Given that Vainglory was one of the titles that helped put mobile esports on the map, and Bazooka is backed by BitKraft Esports Ventures, you might think that the new studio has great esports ambitions -- particularly if you think about how much mobile esports is expected to grow as an industry. That said, Daly emphasized that all Bazooka can do at the moment is concentrate on ensuring that their games are highly polished, real-time multiplayer titles.
“Mobile esports a decade from now might be at the scale of FIFA globally,” Daly remarked. “I truly believe that. It’s one of the reasons I’m so happy to be working with BitKraft Esports Ventures again, as we share the same vision. That being said, trying to define a game as an esport early is a recipe for failure. Players don’t care what you think. But if you build a great game, allow players to partner up and compete, they’re going to find a way to formalize that. It was true for Vainglory, but it goes all the way back to StarCraft.

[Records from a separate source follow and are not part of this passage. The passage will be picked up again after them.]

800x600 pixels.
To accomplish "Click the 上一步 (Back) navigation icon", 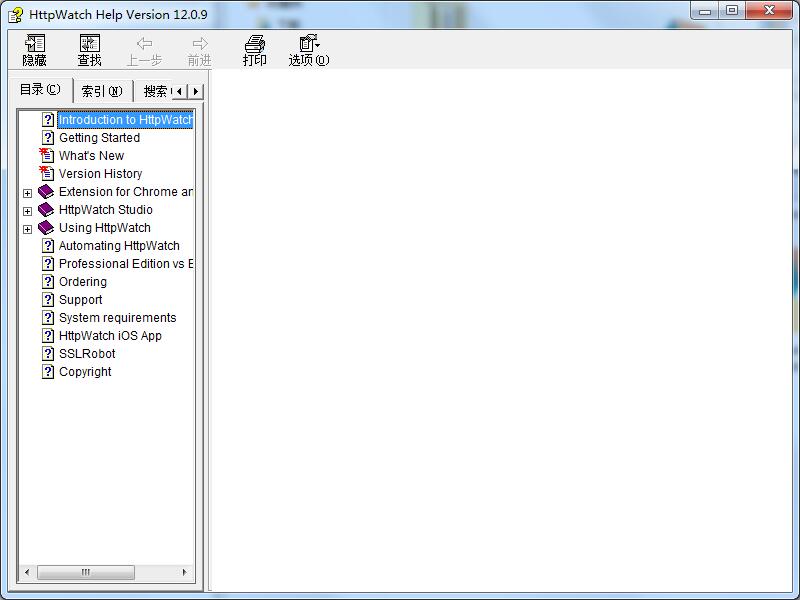I will pyautogui.click(x=145, y=47).
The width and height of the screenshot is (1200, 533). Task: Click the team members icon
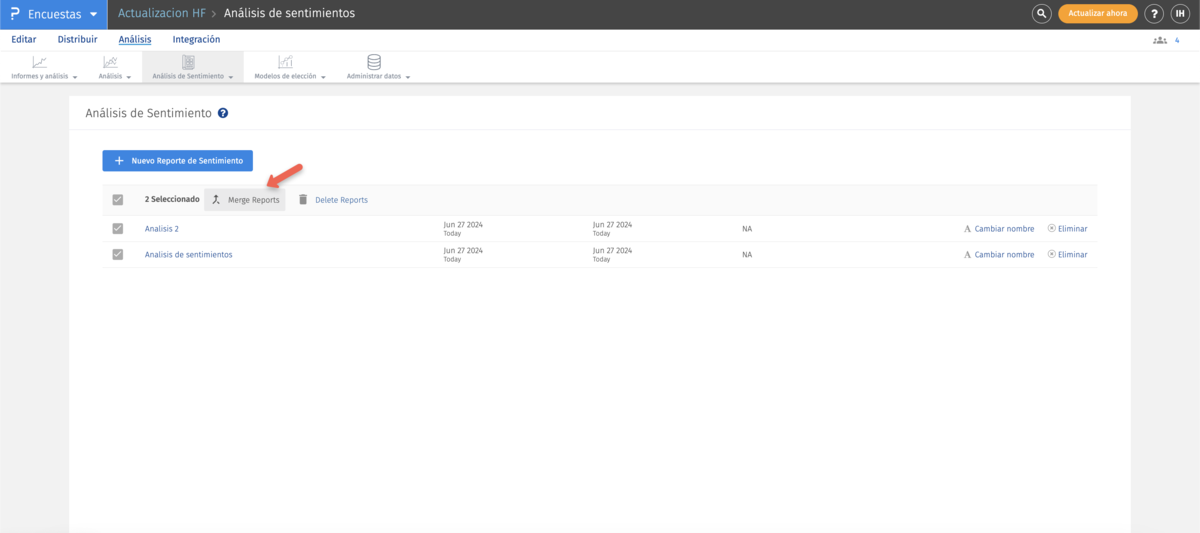coord(1160,40)
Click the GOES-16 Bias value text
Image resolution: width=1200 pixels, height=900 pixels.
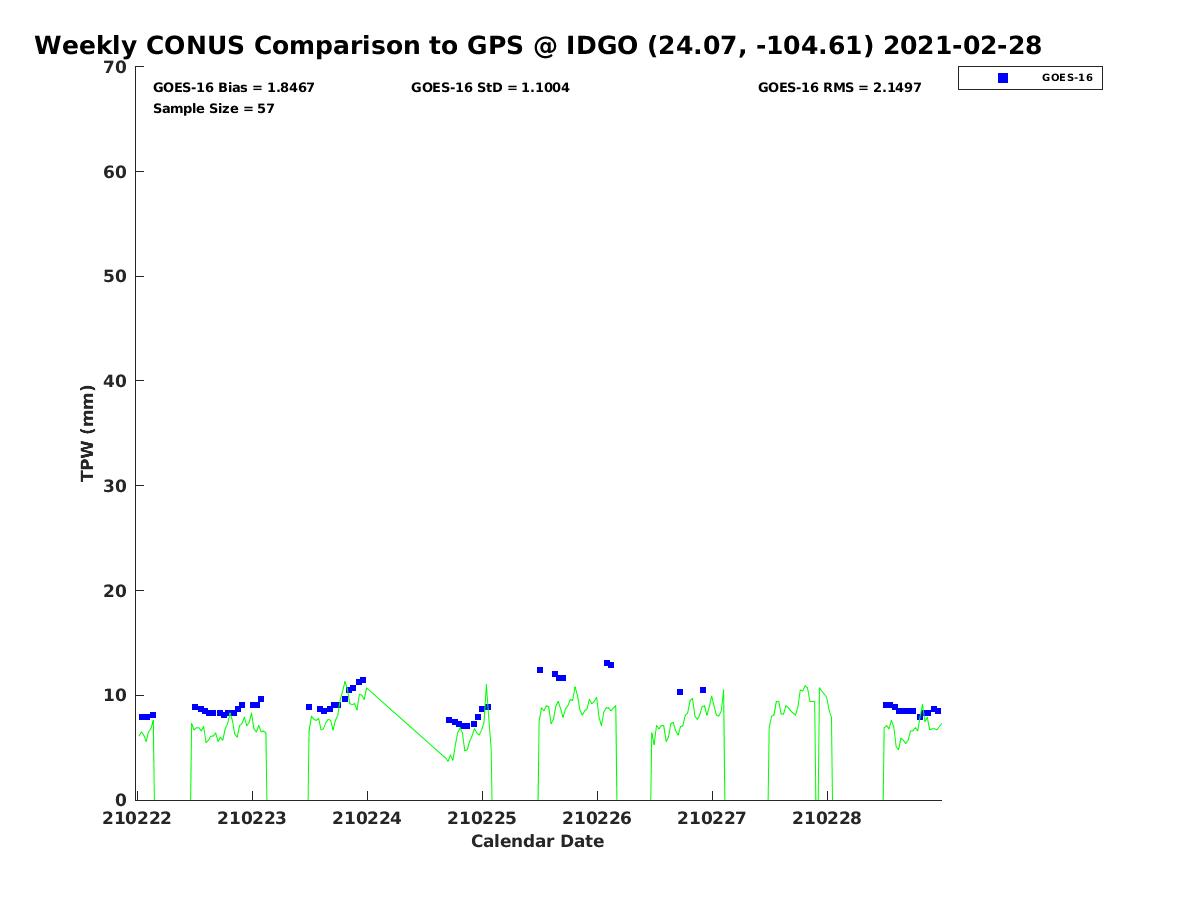click(x=233, y=88)
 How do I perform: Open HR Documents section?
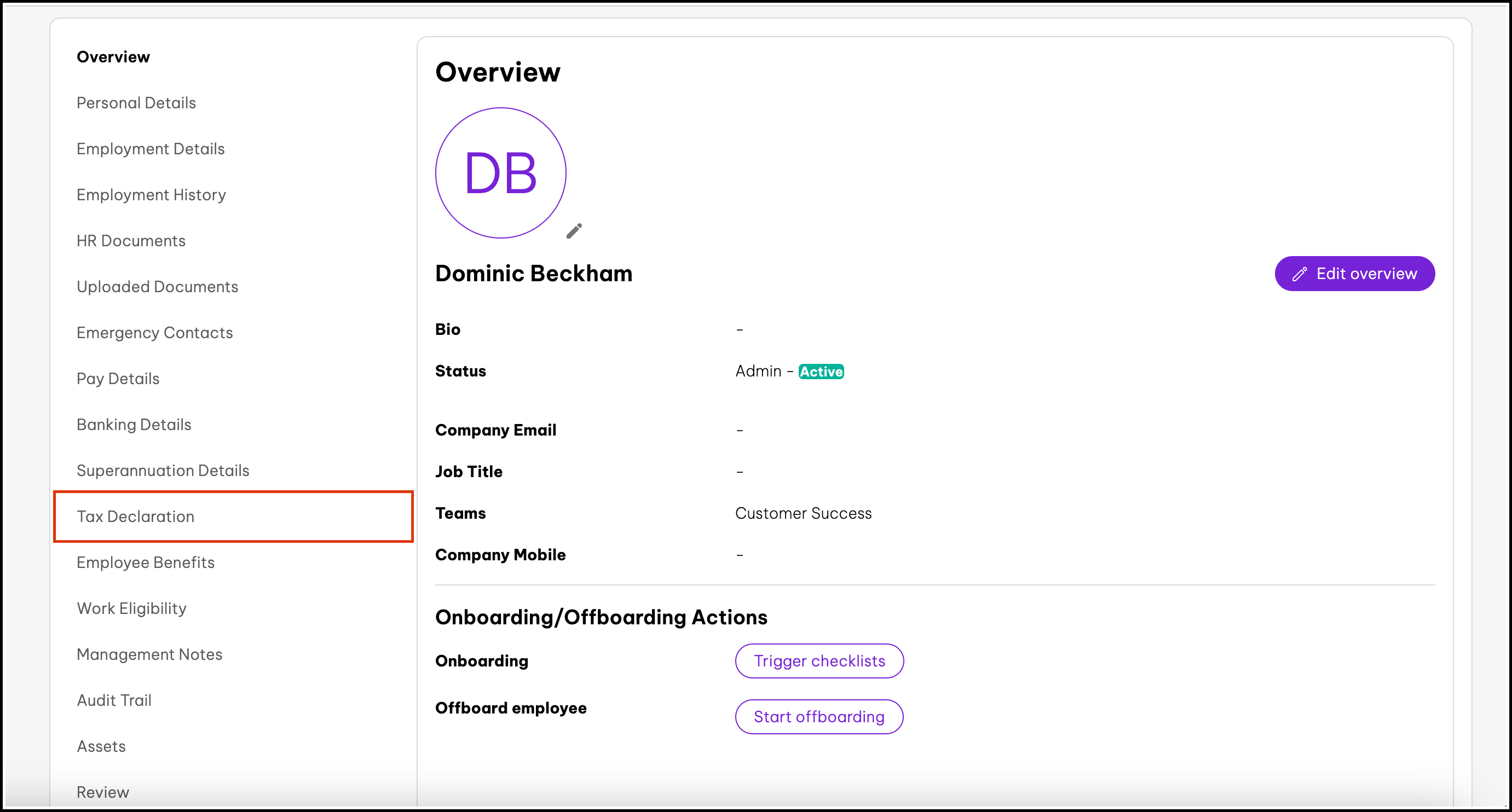(x=131, y=241)
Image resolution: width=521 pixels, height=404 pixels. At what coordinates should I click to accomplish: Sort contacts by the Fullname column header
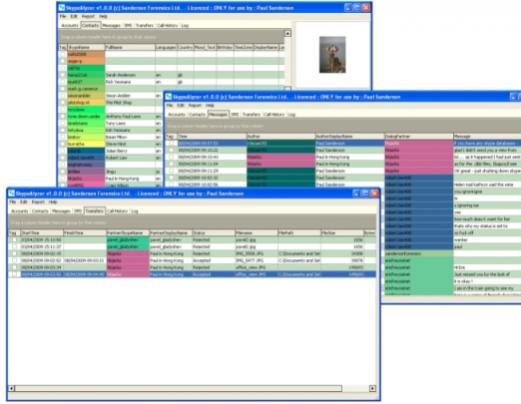(x=130, y=47)
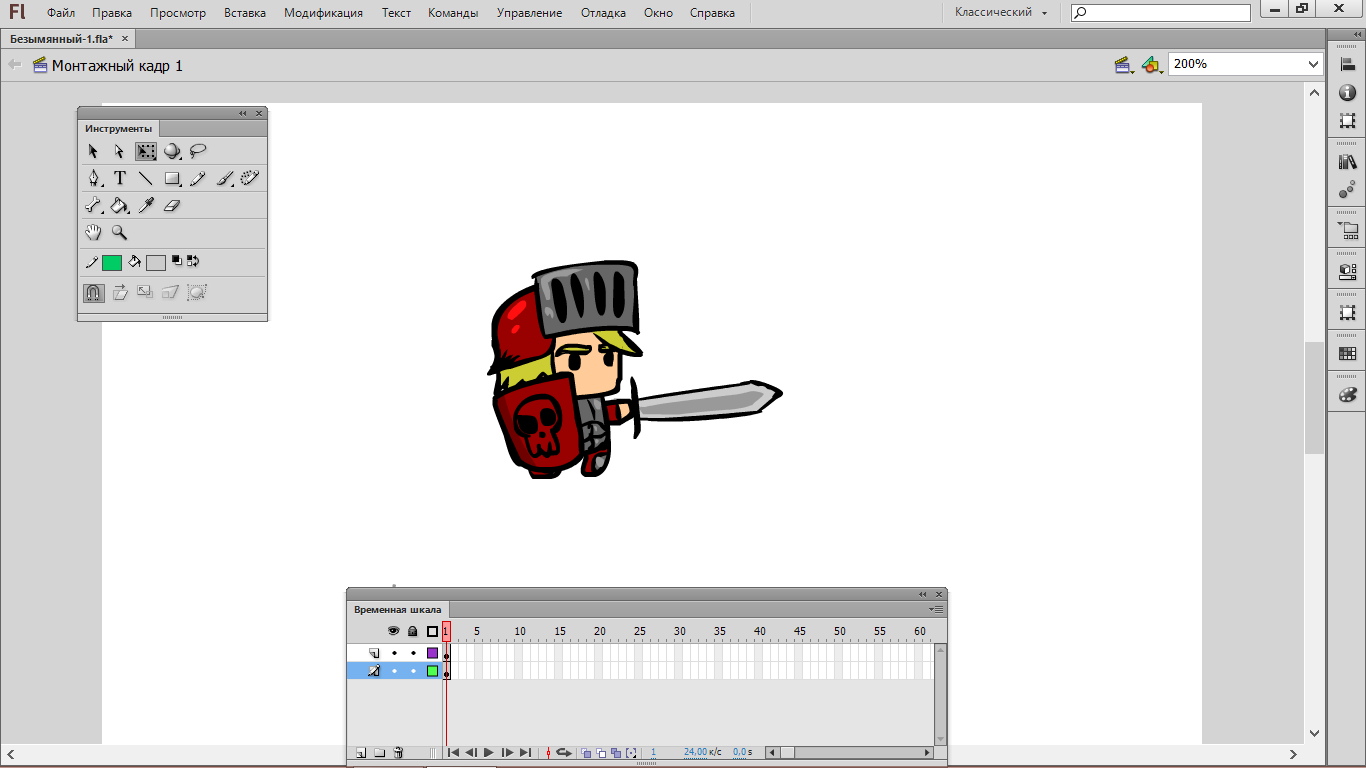Toggle lock on the selected bottom layer

point(413,671)
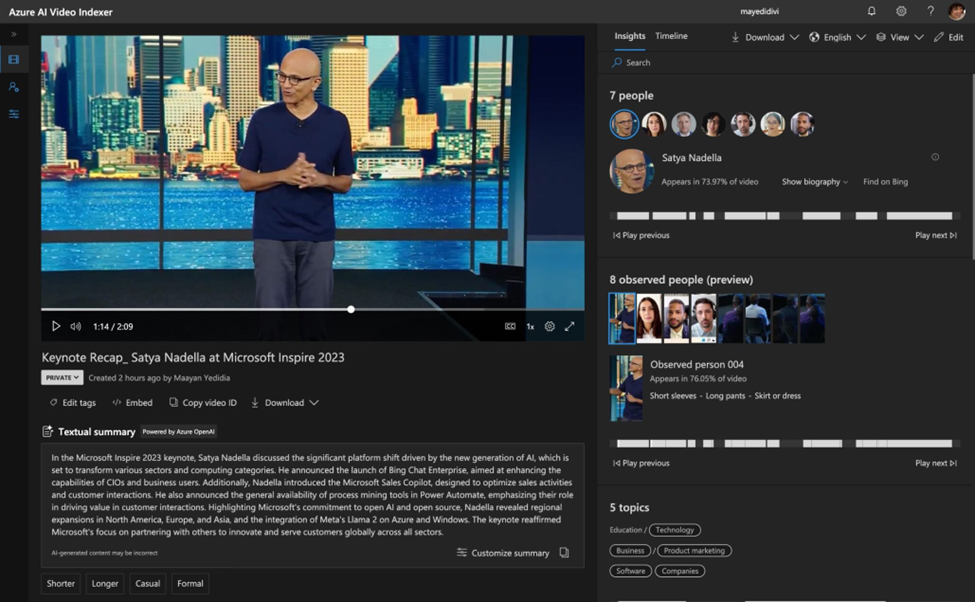Expand Show biography
This screenshot has width=975, height=602.
815,182
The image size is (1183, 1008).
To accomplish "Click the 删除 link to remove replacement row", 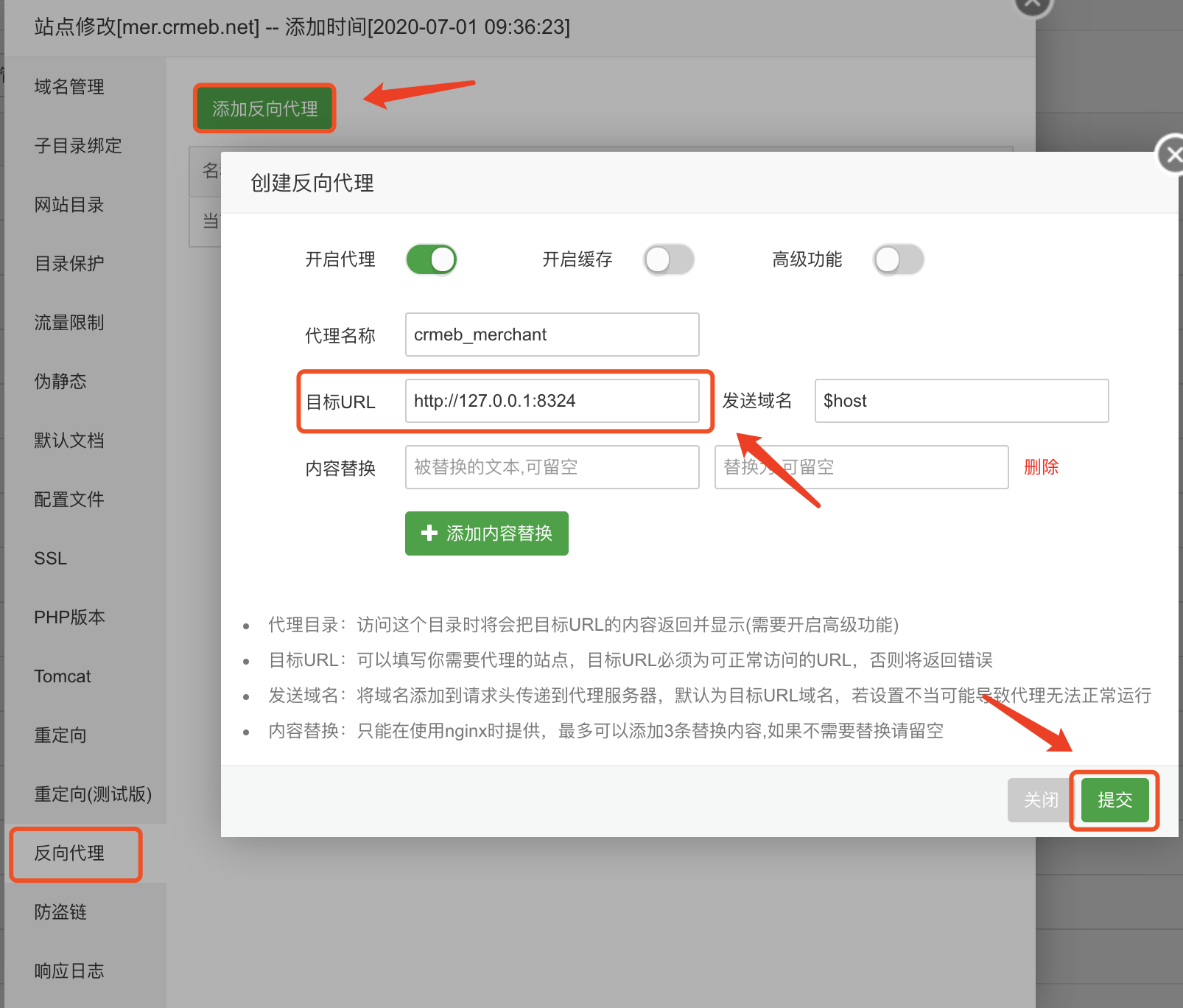I will 1041,466.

“Beyond that, there’s a huge opportunity not just for developers but for the broader game ecosystem regarding esports. Gaming has become a key part of people’s identities. It’s worn proudly. That opens up advertising and media opportunities that didn’t seem possible five years ago. Look at Louis Vuitton and Riot Games as a prime example.”
BitKraft Esports partner Scott Rupp believes Bazooka has what it takes to create “the next era of multiplayer mobile games.” With a mobile games business that’s on track to eclipse $100 billion, and gaming habits shifting towards core experiences in the West (according to App Annie), Daly and his team at Bazooka should be in a prime position to capitalize on the mobile boom.